Adding music to the mix enlarged the heart of the show even more, and it never again was known as Love Lemmings. Indeed, only three skits from the original show survived this musicalization. "Somebody hooked me up with Jimmy Roberts, whose music I really loved. Ironically, he had seen a tape of the show, and he thought it didn't need any music. When we started adding songs to it, I could see right away they opened up the piece. For two years I learned -- on the job -- how to write lyrics. Jimmy taught me a lot. He was very patient and told me to listen to Hammerstein and Sondheim and Larry Hart, those guys.
"It had always been in the back of my mind that if I ever made Love Lemmings into a real theatre piece, I would want the first act to be about being single and the second act to be about being married, so when it was suggested that this should be a musical revue, that was the first thing I thought of. It gave the piece some structure, which it never had."
You'll have to take DiPietro's word for Act II. He is 36 and single, but he doesn't feel handicapped by the lack of first-hand marital experience. "I tell people there's something of me in everything. I write from the inside. We all may have different bodies at different stages, but essentially we want the same thing, so I relate pretty much to everything in the show -- even though a 40-year-old divorced woman is about as far away from my life as you can get right now."

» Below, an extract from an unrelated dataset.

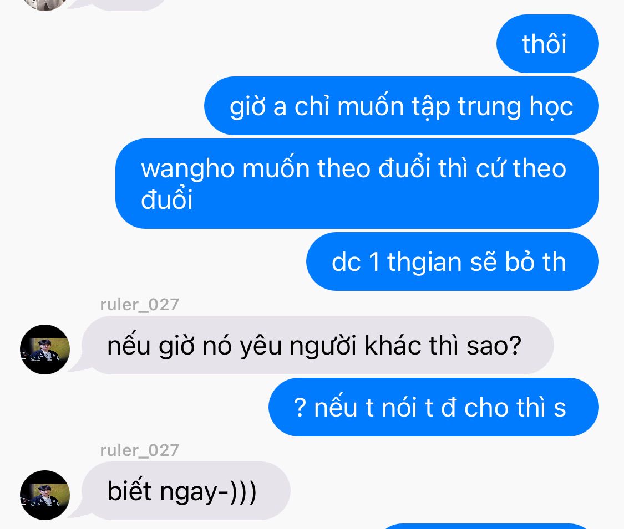Screen dimensions: 624x529
Task: Tap ruler_027's avatar beside the 'biết ngay-)))' message
Action: 45,495
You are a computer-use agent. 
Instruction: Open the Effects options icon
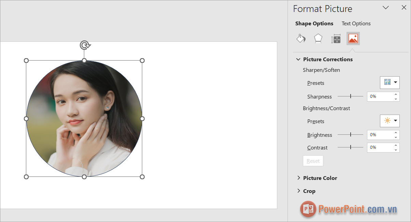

Divorce and death are the last acts of this love-and-marriage cavalcade, but the show itself musters an upbeat finish. "The theme of the show is said in the final number," DiPietro says, "and that is to keep coming back for more. The important thing is that you keep trying to find love, trying to find a relationship."
James Hammerstein, who co-produced the show with Bernie Kukoff and Jonathan Pollard, came up with the simplest explanation for the success of their sleeper hit: "People feel better leaving the show than they did when they came in."
Apparently, they go out and multiply, spreading the word of mouth (in hushed tones, of course, as befits Agnew's "silent majority"). For the time being and for some time to come, it is very easy to see that I Love You, You're Perfect, Now Change won't change.